Tuesday, October 16, 2018

Spengler: A National Suicide

David P. Goldman, aka ‘Spengler,’ is a contrarian’s contrarian. His latest PJ Media column looks at recent state elections in Bavaria and concludes the results are a symptom of ... wait for it ... national suicide. He writes:
After staging a high-profile fight over immigration against Chancellor Merkel, the Bavarian Christian Social Union got crushed in Sunday's state elections. It got 37% of the vote, the lowest in his history. The biggest winner wasn't the Alternative fuer Deutschland (AfD), the right-wing populist party, but the ultra-left Greens, who won 17% of the vote vs. 10% for AfD. The Greens are now the second biggest party, surpassing the Social Democrats. The Greens are also the most pro-immigration party in Germany.

Just because we don't like national suicide, we assume that other people don't like it. The triumph of the Green Party in the Bavarian elections suggests that suicide is a popular option in Germany.

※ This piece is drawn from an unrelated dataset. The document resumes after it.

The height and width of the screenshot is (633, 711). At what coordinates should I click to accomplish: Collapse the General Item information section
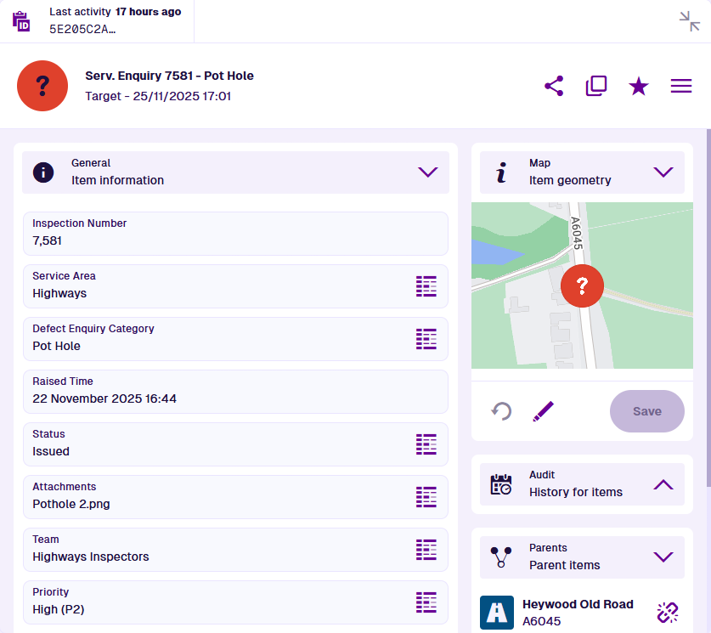click(428, 172)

Civilizations choose to die when they realize that they have past their used-by dates. Our European cousins are resigned to their demise, like the Norse gods in Valhalla at the end of Wagner's Ring Cycle, waiting for the end. We can't change their minds about this. The best we can do is to manage the consequences of their decline in a way that harms us the least.
Maybe losing two world wars was enough disconfirmation of German nationalism to make national suicide thinkable. It doesn’t explain why the slomo process has taken nearly seventy years to become obvious.